[Data supplied — start]

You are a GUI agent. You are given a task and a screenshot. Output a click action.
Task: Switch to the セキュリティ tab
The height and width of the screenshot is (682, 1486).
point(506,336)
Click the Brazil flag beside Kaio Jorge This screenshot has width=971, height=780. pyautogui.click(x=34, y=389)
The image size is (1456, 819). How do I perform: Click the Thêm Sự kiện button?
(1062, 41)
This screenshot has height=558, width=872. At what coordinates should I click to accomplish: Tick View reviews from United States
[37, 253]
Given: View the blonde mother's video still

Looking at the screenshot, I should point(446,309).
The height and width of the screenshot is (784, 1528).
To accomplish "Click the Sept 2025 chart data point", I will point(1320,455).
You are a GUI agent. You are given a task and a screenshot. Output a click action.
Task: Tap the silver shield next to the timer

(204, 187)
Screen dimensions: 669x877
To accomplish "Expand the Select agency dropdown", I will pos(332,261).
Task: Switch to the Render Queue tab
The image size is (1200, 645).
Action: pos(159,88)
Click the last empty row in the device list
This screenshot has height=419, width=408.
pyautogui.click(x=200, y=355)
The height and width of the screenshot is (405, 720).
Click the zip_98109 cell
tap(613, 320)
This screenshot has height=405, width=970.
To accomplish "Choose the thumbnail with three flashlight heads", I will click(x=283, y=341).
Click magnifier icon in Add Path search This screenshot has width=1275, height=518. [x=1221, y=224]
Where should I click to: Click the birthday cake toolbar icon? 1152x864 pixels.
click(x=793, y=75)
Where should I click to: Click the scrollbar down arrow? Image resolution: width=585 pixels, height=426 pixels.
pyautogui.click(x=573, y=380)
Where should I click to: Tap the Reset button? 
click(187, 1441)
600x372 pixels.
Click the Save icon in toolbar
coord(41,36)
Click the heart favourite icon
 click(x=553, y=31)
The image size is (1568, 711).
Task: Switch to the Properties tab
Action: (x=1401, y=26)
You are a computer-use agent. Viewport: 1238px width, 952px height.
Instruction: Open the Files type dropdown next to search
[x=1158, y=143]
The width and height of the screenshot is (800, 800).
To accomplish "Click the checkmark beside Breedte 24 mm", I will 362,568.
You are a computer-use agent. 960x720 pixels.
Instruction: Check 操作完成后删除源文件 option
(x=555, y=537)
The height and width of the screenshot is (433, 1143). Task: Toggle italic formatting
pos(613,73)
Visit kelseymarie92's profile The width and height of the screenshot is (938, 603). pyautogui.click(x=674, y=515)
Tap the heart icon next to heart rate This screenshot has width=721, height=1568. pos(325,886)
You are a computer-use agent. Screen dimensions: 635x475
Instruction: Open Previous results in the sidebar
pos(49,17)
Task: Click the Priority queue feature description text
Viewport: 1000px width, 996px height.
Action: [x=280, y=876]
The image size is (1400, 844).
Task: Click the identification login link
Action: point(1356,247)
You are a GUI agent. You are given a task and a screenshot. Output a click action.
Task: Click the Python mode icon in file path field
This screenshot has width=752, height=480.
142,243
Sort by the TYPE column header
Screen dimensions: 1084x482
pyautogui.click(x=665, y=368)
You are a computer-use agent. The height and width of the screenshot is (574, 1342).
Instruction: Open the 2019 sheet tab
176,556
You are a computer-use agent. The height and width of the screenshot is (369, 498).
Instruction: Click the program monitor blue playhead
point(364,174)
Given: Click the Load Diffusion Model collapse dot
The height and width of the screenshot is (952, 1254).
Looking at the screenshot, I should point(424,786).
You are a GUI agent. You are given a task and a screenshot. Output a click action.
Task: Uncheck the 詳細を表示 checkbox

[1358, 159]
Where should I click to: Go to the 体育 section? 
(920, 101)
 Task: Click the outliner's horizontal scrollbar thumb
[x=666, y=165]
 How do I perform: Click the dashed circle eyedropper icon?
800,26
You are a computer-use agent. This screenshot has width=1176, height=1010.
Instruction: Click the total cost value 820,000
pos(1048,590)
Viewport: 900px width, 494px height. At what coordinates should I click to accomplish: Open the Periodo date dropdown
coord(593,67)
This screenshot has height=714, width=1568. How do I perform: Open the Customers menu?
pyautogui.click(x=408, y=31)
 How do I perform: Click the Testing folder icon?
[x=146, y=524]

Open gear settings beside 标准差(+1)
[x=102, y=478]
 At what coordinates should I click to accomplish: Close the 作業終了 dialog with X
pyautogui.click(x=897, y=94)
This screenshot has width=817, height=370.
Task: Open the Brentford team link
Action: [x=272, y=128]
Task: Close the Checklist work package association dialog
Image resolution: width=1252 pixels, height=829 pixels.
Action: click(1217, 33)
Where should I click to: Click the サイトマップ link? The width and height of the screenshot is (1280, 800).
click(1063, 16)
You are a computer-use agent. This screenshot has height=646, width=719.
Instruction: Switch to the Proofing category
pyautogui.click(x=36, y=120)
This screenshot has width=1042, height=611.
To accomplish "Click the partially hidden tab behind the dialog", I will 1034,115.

[Data supplied — finish]

» **Task statement**: An exact, complete copy of the lines above from the one with "The height and width of the screenshot is (784, 1528)." through the one with "Task: Click the Priority" is the whole answer.

» **Answer box**:
The height and width of the screenshot is (784, 1528).
To accomplish "Click the Sept 2025 chart data point", I will point(1320,455).
You are a GUI agent. You are given a task and a screenshot. Output a click action.
Task: Tap the silver shield next to the timer

(204, 187)
Screen dimensions: 669x877
To accomplish "Expand the Select agency dropdown", I will pos(332,261).
Task: Switch to the Render Queue tab
The image size is (1200, 645).
Action: pos(159,88)
Click the last empty row in the device list
This screenshot has height=419, width=408.
pyautogui.click(x=200, y=355)
The height and width of the screenshot is (405, 720).
Click the zip_98109 cell
tap(613, 320)
This screenshot has height=405, width=970.
To accomplish "Choose the thumbnail with three flashlight heads", I will click(x=283, y=341).
Click magnifier icon in Add Path search This screenshot has width=1275, height=518. [x=1221, y=224]
Where should I click to: Click the birthday cake toolbar icon? 1152x864 pixels.
click(x=793, y=75)
Where should I click to: Click the scrollbar down arrow? Image resolution: width=585 pixels, height=426 pixels.
pyautogui.click(x=573, y=380)
Where should I click to: Tap the Reset button? 
click(187, 1441)
600x372 pixels.
Click the Save icon in toolbar
coord(41,36)
Click the heart favourite icon
 click(x=553, y=31)
The image size is (1568, 711).
Task: Switch to the Properties tab
Action: (x=1401, y=26)
You are a computer-use agent. Viewport: 1238px width, 952px height.
Instruction: Open the Files type dropdown next to search
[x=1158, y=143]
The width and height of the screenshot is (800, 800).
To accomplish "Click the checkmark beside Breedte 24 mm", I will 362,568.
You are a computer-use agent. 960x720 pixels.
Instruction: Check 操作完成后删除源文件 option
(x=555, y=537)
The height and width of the screenshot is (433, 1143). Task: Toggle italic formatting
pos(613,73)
Visit kelseymarie92's profile The width and height of the screenshot is (938, 603). pyautogui.click(x=674, y=515)
Tap the heart icon next to heart rate This screenshot has width=721, height=1568. pos(325,886)
You are a computer-use agent. Screen dimensions: 635x475
Instruction: Open Previous results in the sidebar
pos(49,17)
Task: Click the Priority queue feature description text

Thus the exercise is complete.